Ama meseleye bakış açısı başka yerlerden besleniyor. Nitekim hatırlarsınız, Grup Yorum, Manifest hakkında korkunç bir yorum yaptı. Müziğini beğenmediğiniz bir topluluğa dair en fazla “bizim tarzımız değil” dersiniz, geçersiniz. Ama onlar çıkıp neredeyse devletin getirdiği engellemenin yanına ek bir meşruiyet kattılar.
Şimdi burada biraz duralım. Çünkü Grup Yorum’un geçmişini hepimiz biliyoruz. Yıllarca sahne yasaklarıyla, engellemelerle, soruşturmalarla mücadele ettiler. Onların şarkılarından büyüyen nice kuşak, haksızlığa karşı durmayı öğrendi. Peki aynı Grup Yorum, bugün çocukları yaşındaki gencecik kızlara yapılan bu uygulamayı nasıl savunabiliyor? Bu, onların mücadele ettikleri zihniyetin ta kendisi değil mi?

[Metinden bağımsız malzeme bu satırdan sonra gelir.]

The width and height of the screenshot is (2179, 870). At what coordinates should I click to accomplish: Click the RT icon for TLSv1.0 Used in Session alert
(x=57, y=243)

Şaşırdım mı? Evet. Üzüldüm mü? Fazlasıyla. Çünkü bir zamanlar özgürlük için mücadele edenlerin, şimdi özgürlüğe yönelmiş gençlere sırt çevirdiğini görmek insanın içini acıtıyor.

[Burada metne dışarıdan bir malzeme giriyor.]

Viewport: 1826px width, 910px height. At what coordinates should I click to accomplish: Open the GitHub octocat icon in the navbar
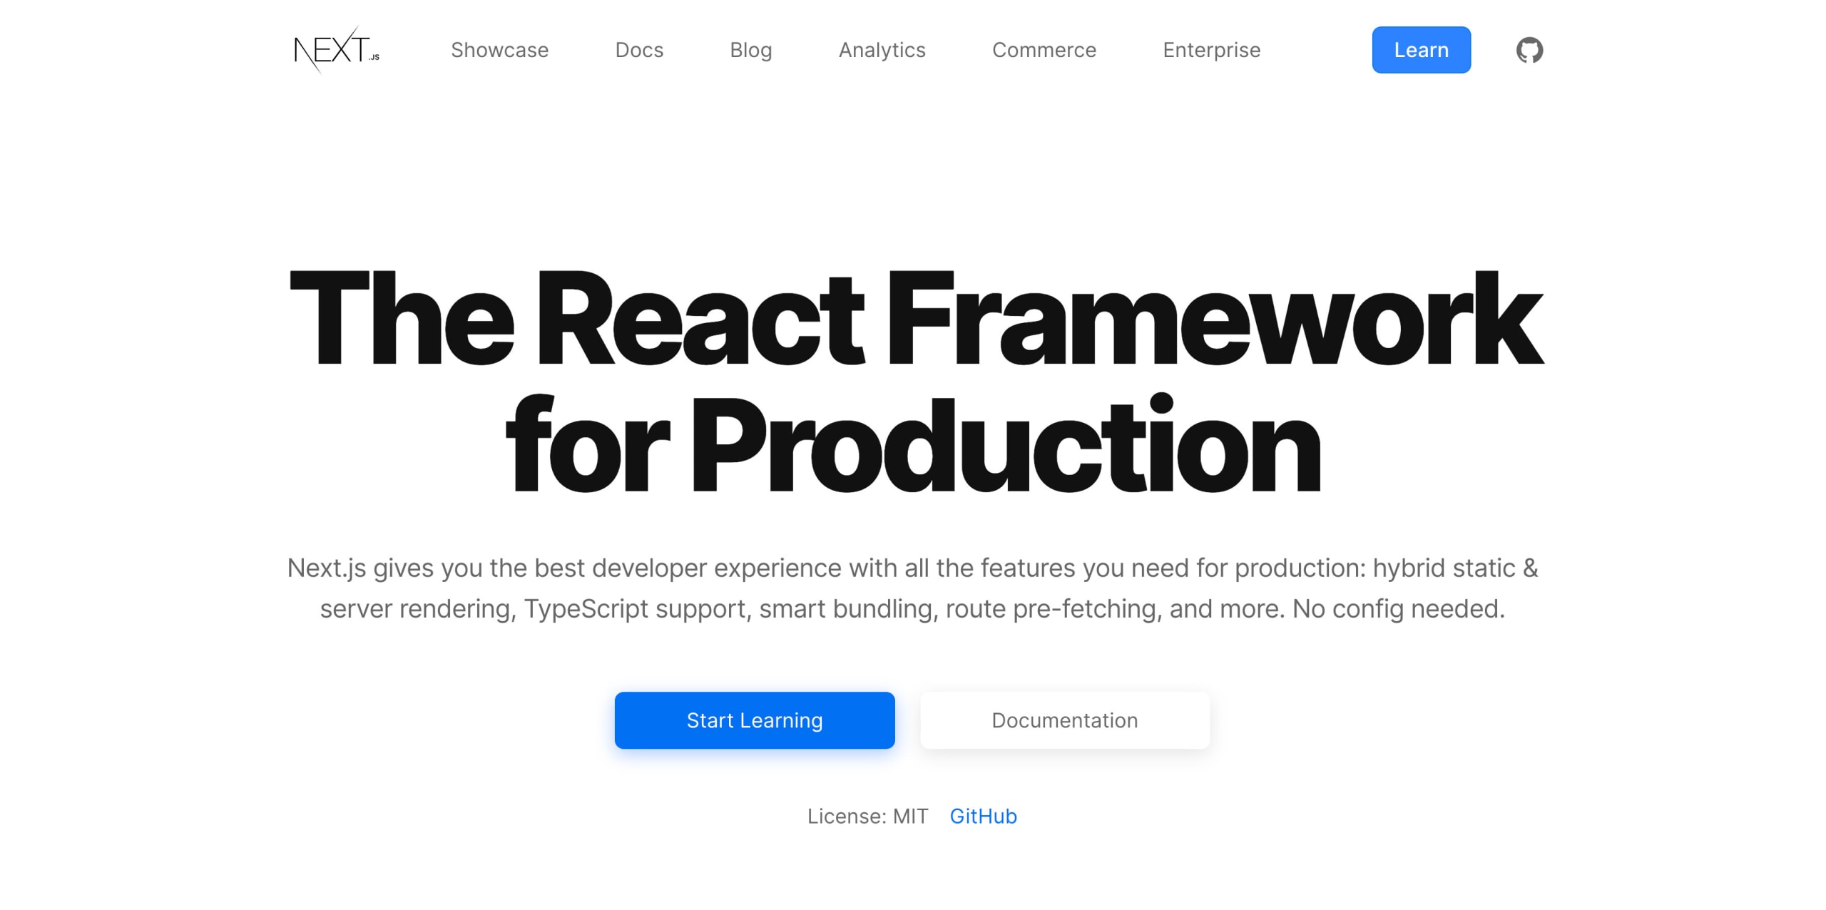[x=1529, y=50]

Bir de işin Sinan Akçıl tarafı var. O malum tweetini hepimiz hatırlıyoruz. Onun bakış açısı şaşırtıcı değil. Hatta onun için, "tam da beklenen tepkiyi verdi" diyebiliriz. Ama Grup Yorum’un bu noktada aynı safta yer alması, işte asıl mesele bu.
Manifest’e gelirsek… Evet, hepimiz biliyoruz. Bu grup uzun soluklu olmayacak. Belki birkaç yıl gençleri eğlendirecek, sonra dağılıp gidecek. İleride hatırlanır mı, ondan bile emin değilim. Belki de sadece “o yılların popüler projesiydi” denilecek.

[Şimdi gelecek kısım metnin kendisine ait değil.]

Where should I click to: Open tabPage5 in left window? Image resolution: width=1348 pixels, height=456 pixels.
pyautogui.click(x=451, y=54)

Ama önemli olan bu değil. Önemli olan, onların gençlere yaşattığı deneyim. Bir nesil, kendi şarkılarını, kendi dansını, kendi coşkusunu onlarda buluyor. Ve bu deneyimi kimsenin elinden almaya hakkı yok.
Müziği seversiniz, sevmezsiniz. Ama mesele müzik değil, özgürlük. Ve özgürlüğü savunmak, “tarzı bana uymuyor” diyerek rafa kaldırabileceğimiz bir şey değil.
Bugün Manifest’e yapılan, yarın başkasına yapılır. Hatırlayın, Grup Yorum yıllarca bu yüzden direndi. Belki de asıl mesele şu: “Geçmişte yaşananlardan ders çıkarmadıkça, aynı yanlışların yeniden karşımıza çıkması kaçınılmaz.”